Não há como conquistar mais do que Godard o direito a ser ouvido nesse caso, um artista cuja obra foi colocada por dez anos nesse lugar de crise quanto ao que um artista como Godard pode fazer, isso se sabendo tão definido como alguém que está fazendo, o que? Arte, no fim das contas, se formos encarar com honestidade. Jane Fonda é uma atriz, etc. “A vedete”, conforme, irritantemente, João César Monteiro chama Ingrid Bergman ao falar dos filmes dela com Rossellini. O filme, como tanto na obra de Godard, por ser uma meditação cinematográfica e não a revolução, fica ali vibrando na eletricidade desse entre-movimento, marcando, com certa alegria, no formato de bom humor, no formato de uma leveza de espírito, o seu lugar. Coisas ditas como “One more thing, so you won’t be attacked personally” são tão engraçadas justamente por serem tão cândidas, carinhosas, cordiais, leves, que deixam rastro do mais fino humor, que me faz rir sempre que retorno, o que diz também, justamente, à sua forma, à nossa forma, possível, que podemos rir em pleno genocídio, pela mera razão de que alguém fala para nós assim tão sinceramente, tão abertamente, tão criticamente, tão cinicamente, tão inocentemente, tão malandramente quanto uma criança, deve merecer um sorriso.
A ação de Godard, o Godard vedete, Godard Joker, é justamente querer ensinar uma atriz a atuar, falando sobre como atuar é atuar politicamente, assim como Brando fez com Nixon.

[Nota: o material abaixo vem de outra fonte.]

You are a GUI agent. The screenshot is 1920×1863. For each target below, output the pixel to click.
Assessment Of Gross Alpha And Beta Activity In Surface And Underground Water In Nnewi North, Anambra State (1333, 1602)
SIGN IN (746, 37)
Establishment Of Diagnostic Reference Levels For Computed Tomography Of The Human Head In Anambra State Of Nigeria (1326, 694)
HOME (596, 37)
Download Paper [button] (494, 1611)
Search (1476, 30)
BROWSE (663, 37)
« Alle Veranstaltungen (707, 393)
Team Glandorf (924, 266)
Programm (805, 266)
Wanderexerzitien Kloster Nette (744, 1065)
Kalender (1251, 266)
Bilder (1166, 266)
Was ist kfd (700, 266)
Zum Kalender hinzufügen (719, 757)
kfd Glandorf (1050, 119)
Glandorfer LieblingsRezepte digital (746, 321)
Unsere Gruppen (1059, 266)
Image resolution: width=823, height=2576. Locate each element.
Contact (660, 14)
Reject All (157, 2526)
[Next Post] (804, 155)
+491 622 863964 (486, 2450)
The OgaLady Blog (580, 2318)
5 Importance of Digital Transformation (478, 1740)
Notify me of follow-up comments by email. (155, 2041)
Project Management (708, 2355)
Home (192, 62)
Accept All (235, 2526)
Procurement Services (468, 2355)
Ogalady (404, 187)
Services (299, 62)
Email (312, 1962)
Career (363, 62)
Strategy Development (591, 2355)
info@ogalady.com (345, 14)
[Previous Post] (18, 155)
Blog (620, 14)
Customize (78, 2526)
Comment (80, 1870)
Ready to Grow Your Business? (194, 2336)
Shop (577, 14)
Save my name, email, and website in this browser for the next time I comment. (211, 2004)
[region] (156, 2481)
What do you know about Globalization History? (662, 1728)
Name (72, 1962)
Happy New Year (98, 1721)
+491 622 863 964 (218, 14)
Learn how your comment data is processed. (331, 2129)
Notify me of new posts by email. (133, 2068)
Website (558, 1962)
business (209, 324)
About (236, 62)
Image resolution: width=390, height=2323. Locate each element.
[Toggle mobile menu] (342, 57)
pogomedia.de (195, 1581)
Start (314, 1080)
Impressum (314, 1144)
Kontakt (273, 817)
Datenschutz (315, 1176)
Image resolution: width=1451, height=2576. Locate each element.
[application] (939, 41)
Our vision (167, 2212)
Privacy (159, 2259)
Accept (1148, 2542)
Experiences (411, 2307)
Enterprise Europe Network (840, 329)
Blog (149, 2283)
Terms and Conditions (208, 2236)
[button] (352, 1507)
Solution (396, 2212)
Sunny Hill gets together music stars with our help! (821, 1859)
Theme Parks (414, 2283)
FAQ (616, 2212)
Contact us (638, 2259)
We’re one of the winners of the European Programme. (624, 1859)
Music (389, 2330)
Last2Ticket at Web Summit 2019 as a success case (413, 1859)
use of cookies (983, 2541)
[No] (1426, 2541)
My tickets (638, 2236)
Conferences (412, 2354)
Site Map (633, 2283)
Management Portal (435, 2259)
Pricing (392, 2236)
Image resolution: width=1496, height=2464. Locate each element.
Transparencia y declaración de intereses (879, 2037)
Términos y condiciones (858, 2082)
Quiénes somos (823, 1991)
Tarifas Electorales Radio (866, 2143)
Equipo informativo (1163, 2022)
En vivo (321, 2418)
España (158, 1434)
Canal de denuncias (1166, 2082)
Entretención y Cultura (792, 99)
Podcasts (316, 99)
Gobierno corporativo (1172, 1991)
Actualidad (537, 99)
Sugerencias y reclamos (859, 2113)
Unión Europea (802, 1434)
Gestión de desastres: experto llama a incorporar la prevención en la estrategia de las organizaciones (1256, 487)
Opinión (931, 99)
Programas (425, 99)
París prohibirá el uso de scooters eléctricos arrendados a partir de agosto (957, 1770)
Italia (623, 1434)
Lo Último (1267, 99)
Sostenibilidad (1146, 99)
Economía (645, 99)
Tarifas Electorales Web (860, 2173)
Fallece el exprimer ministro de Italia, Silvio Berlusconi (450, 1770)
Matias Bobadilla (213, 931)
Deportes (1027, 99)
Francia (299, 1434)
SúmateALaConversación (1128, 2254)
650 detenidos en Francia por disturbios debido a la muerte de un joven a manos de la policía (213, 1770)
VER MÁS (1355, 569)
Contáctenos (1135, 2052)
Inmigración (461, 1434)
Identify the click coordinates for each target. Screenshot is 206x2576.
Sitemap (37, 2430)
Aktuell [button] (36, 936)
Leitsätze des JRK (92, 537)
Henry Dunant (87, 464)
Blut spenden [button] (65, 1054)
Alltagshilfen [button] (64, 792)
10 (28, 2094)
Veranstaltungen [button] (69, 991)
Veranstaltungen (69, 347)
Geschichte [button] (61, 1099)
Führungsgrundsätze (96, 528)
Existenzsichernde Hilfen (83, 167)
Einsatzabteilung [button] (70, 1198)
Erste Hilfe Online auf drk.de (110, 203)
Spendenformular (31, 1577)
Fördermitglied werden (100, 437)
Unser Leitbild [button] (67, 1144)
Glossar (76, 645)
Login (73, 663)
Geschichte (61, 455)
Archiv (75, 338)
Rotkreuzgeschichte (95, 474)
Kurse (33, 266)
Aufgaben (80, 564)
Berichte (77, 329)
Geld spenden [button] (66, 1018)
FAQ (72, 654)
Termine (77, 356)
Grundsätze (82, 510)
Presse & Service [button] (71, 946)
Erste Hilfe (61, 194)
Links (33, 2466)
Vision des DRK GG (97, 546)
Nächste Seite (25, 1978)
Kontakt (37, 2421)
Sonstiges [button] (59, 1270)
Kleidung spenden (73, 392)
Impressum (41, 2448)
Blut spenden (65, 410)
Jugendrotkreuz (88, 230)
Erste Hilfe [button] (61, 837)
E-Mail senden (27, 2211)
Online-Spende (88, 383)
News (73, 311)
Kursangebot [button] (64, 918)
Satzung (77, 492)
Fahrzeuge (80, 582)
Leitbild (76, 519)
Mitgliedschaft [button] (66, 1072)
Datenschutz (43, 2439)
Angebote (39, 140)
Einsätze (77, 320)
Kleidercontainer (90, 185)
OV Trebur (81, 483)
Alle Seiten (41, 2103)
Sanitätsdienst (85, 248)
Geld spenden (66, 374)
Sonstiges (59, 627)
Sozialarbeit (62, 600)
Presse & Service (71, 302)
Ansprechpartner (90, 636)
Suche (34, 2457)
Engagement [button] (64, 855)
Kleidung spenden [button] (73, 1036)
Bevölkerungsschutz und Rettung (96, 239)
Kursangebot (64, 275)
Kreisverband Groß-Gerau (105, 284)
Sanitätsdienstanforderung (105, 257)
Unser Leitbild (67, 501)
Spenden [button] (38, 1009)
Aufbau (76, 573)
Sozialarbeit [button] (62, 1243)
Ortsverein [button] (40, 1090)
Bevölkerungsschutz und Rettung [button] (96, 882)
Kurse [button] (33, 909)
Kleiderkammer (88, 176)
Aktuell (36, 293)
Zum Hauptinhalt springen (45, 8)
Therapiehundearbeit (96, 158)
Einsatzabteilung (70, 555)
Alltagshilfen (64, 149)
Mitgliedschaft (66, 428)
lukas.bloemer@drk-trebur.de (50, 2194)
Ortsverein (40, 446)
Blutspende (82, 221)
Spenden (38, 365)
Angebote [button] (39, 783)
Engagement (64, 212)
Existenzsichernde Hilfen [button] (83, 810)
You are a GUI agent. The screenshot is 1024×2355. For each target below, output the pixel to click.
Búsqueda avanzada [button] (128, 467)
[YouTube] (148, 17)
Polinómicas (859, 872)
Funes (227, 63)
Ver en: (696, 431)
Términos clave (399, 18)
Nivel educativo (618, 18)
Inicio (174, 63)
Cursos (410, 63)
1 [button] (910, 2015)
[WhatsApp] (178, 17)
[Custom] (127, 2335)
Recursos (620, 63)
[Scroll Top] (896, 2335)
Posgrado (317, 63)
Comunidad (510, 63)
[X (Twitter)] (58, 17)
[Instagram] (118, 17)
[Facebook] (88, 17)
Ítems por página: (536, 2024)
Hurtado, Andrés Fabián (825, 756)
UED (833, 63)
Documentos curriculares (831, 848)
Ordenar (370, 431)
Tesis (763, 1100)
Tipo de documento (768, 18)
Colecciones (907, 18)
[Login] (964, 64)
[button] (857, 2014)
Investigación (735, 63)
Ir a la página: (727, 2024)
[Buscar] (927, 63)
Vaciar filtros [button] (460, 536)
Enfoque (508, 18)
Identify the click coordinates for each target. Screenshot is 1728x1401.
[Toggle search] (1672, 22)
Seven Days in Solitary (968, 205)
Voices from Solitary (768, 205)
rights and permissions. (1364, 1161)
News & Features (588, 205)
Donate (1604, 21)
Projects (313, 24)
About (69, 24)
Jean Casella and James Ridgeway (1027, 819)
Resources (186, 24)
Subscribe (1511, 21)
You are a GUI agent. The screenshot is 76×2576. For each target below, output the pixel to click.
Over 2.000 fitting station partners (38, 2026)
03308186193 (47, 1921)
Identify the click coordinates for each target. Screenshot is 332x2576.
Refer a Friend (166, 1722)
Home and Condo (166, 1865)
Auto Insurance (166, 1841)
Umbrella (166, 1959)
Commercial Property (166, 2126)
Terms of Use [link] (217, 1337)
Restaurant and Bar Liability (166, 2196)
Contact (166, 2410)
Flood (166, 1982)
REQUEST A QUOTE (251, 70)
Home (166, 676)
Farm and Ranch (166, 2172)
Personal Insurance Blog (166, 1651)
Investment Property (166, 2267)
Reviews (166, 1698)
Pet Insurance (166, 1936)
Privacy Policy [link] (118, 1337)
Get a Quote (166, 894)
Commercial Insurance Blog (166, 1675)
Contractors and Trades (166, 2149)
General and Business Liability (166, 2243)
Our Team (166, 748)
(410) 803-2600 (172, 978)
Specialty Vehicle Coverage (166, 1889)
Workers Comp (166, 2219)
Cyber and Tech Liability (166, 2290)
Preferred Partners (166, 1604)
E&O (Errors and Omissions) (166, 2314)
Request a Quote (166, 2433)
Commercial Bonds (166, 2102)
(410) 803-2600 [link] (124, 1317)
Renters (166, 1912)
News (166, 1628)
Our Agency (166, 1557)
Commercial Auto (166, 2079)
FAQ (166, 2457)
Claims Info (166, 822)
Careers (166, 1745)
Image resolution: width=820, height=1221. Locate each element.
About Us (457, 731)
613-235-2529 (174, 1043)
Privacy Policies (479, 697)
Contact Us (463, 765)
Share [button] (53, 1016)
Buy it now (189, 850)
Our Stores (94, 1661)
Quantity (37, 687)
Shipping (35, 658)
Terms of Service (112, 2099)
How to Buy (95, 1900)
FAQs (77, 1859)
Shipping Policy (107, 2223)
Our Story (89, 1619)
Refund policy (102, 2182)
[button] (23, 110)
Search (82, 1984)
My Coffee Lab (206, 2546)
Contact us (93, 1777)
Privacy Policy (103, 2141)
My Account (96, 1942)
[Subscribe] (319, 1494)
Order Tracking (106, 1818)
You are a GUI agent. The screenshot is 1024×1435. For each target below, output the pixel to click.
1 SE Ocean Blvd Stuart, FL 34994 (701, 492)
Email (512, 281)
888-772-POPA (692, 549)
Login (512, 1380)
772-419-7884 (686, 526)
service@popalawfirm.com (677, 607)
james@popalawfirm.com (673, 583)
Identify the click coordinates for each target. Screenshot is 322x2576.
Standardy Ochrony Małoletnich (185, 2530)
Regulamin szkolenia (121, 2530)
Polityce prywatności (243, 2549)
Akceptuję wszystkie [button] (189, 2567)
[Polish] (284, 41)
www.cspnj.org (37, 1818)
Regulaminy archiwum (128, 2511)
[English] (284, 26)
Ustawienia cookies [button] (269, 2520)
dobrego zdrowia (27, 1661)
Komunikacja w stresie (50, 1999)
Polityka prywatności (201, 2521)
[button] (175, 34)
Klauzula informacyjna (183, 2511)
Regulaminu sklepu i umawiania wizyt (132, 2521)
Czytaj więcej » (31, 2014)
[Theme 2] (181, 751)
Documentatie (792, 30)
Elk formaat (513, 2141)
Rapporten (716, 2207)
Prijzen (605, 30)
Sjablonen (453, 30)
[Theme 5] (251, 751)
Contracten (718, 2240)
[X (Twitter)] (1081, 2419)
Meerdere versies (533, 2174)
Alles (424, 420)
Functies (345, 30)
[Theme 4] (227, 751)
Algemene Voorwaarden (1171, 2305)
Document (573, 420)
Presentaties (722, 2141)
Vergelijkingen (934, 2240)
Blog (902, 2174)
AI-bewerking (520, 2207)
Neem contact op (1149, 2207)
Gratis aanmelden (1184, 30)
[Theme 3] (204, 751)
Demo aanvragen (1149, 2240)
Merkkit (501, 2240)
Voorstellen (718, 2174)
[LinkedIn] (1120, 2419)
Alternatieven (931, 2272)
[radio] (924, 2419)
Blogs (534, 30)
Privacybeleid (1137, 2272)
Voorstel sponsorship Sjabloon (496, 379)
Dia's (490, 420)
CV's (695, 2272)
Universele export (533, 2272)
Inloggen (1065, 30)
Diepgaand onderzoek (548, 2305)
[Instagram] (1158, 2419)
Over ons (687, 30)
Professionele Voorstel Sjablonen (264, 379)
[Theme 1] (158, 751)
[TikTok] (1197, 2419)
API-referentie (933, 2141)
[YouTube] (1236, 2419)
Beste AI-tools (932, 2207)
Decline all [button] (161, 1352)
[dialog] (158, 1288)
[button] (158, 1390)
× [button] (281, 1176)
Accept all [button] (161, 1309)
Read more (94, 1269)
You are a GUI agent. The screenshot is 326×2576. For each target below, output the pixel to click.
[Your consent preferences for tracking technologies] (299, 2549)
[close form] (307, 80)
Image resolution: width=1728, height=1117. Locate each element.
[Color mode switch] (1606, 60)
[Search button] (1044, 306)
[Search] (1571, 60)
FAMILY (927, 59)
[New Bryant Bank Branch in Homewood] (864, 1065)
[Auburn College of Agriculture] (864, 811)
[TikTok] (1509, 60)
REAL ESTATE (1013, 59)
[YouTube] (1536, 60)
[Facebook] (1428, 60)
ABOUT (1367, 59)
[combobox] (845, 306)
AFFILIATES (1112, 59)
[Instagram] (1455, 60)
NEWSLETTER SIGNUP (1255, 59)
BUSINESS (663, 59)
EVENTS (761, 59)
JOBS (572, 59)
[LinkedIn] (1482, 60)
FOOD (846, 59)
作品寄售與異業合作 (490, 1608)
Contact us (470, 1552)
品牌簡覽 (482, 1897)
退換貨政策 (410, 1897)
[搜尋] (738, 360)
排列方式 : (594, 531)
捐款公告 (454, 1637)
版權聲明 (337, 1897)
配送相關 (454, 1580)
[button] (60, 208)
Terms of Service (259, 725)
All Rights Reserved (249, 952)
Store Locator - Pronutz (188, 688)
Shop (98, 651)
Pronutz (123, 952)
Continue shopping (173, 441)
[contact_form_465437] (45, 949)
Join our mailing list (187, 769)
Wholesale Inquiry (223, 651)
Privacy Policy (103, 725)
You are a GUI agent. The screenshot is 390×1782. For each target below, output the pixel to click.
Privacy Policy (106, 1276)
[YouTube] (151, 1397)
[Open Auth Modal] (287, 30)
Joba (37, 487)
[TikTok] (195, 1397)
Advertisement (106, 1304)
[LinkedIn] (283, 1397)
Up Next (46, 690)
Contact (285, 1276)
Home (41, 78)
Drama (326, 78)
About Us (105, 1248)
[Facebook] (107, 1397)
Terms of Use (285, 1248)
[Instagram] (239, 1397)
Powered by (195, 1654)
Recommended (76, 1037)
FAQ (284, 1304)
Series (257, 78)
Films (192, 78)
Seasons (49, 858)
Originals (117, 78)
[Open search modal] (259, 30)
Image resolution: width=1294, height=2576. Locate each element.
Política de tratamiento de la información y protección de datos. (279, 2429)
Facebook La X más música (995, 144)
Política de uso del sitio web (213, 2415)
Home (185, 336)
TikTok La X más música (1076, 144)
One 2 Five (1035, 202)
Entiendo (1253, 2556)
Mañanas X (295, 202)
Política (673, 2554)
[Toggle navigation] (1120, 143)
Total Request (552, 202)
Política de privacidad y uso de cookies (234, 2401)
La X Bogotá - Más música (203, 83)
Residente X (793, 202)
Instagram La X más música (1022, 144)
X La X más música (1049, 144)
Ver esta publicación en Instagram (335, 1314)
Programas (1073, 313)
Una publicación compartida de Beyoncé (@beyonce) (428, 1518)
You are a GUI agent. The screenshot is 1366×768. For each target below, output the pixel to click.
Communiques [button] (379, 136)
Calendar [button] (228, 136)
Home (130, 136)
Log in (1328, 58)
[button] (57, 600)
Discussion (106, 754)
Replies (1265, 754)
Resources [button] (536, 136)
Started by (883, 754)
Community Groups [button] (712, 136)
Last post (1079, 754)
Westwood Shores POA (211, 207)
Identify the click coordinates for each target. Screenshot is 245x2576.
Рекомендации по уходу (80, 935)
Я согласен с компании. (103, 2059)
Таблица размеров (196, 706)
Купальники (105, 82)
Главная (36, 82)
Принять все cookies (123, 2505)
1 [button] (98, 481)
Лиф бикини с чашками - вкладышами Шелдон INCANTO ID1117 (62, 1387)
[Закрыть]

Imagina se as oficinas de atuação de Nova Iorque passassem esse filme em vez de qualquer bobagem que eles passem, imagine se a Jane Fonda tivesse visto esse filme, imagina se todos os atores em Hollywood tivessem aprendido essa lição básica de atuação com o maior cineasta de todos os tempos. O Godard menciona no filme um pequeno detalhe que teria sido o início da revolução, caso tivesse sido praticado na revista L’Express, mas não foi. Essa não é a máxima esperança que Godard tem na revolução: se esse nível de discurso acontecesse num espaço de grande circulação, seria o início da revolução, mas os veículos de grande circulação, por sua natureza, não falam essa língua. Para não se dizer um completo niilista, Godard testa sua teoria na prática, ou seja, ele fala diretamente com Hollywood, e bastava que Hollywood parasse por meros quarenta minutinhos para ouvir o maior cineasta de todos os tempos, e a revolução aconteceria. Nós, aqui da Fuller, que também achamos divertido nos dirigir a quem não tem ouvidos só pra testar se os ouvidos existem, constatamos que a revolução não aconteceu ainda.